**Exercício breve 1:** Reproduza, do sumário sobre prova ilegal e desvio de poder, o trecho que vai de "Data: 05 de" até "desvio de poder.".

Data: 05 de Dezembro de 2013

ASSUNTO
- Prova ilegal
- Vício do desvio de poder

SUMÁRIO
- O recurso às imagens gravadas por câmaras de vídeo do circuito interno do serviço para comprovar as ausências do serviço não constitui uma prova ilegal, nem viola os princípios de adequação, necessidade, proporcionalidade e de boa-fé.
- O desvio de poder é o vício que afecta o acto administrativo praticado no exercício de poderes discricionários quando estes hajam sido usados pelo órgão competente com fim diverso daquele para que a lei os conferiu ou por motivos determinantes que não condigam com o fim visado pela lei que conferiu tais poderes.
- Não resultando dos próprios termos do acto recorrido que a entidade recorrida prosseguiu o fim alegado pelo recorrente nem outros diferentes daquele que a lei visa alcançar, é de julgar improcedente a arguição do vício do desvio de poder.
O Relator,
Ho Wai Neng

Processo nº 268/2009
(Autos de Recurso Contencioso)

**Materiais fornecidos:**

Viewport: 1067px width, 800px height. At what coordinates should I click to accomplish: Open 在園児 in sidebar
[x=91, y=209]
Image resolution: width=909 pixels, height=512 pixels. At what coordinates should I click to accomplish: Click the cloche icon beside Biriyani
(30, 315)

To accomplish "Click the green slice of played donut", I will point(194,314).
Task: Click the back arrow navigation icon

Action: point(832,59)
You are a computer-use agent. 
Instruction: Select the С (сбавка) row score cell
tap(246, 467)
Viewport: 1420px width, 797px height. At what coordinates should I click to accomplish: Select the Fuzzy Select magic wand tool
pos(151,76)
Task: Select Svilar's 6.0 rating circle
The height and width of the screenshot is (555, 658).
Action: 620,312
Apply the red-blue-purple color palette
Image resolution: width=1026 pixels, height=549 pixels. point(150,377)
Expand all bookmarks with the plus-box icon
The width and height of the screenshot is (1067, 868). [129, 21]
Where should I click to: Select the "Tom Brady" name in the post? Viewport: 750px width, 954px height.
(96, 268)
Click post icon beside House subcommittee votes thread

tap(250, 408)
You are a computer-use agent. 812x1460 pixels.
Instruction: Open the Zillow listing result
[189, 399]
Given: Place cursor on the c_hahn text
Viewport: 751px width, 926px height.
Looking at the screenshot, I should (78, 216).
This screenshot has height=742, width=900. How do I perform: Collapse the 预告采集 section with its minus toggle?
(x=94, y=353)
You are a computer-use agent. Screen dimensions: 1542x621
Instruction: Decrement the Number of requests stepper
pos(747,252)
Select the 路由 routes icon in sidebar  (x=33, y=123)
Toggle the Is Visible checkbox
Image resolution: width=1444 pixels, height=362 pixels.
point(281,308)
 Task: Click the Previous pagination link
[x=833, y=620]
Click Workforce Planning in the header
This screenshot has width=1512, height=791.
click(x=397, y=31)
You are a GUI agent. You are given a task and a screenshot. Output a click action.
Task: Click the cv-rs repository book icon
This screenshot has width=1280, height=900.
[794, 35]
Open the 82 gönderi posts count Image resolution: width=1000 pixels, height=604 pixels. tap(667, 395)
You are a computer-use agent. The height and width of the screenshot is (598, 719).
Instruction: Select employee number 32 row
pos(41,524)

**Exercício breve 2:** Nas linhas dos materiais fornecidos, reescreva o trecho que vai da linha que contém "This screenshot has height=742, width=900." até a linha que contém "click(x=397, y=31)", substituindo "Previous" por "Next" e mantendo todo o resto igual. Apresente apenas essas linhas.

**Resultado do exercício 1:**
Data: 05 de Dezembro de 2013

ASSUNTO
- Prova ilegal
- Vício do desvio de poder

SUMÁRIO
- O recurso às imagens gravadas por câmaras de vídeo do circuito interno do serviço para comprovar as ausências do serviço não constitui uma prova ilegal, nem viola os princípios de adequação, necessidade, proporcionalidade e de boa-fé.
- O desvio de poder é o vício que afecta o acto administrativo praticado no exercício de poderes discricionários quando estes hajam sido usados pelo órgão competente com fim diverso daquele para que a lei os conferiu ou por motivos determinantes que não condigam com o fim visado pela lei que conferiu tais poderes.
- Não resultando dos próprios termos do acto recorrido que a entidade recorrida prosseguiu o fim alegado pelo recorrente nem outros diferentes daquele que a lei visa alcançar, é de julgar improcedente a arguição do vício do desvio de poder.

**Resultado do exercício 2:**
This screenshot has height=742, width=900. How do I perform: Collapse the 预告采集 section with its minus toggle?
(x=94, y=353)
You are a computer-use agent. Screen dimensions: 1542x621
Instruction: Decrement the Number of requests stepper
pos(747,252)
Select the 路由 routes icon in sidebar  (x=33, y=123)
Toggle the Is Visible checkbox
Image resolution: width=1444 pixels, height=362 pixels.
point(281,308)
 Task: Click the Next pagination link
[x=833, y=620]
Click Workforce Planning in the header
This screenshot has width=1512, height=791.
click(x=397, y=31)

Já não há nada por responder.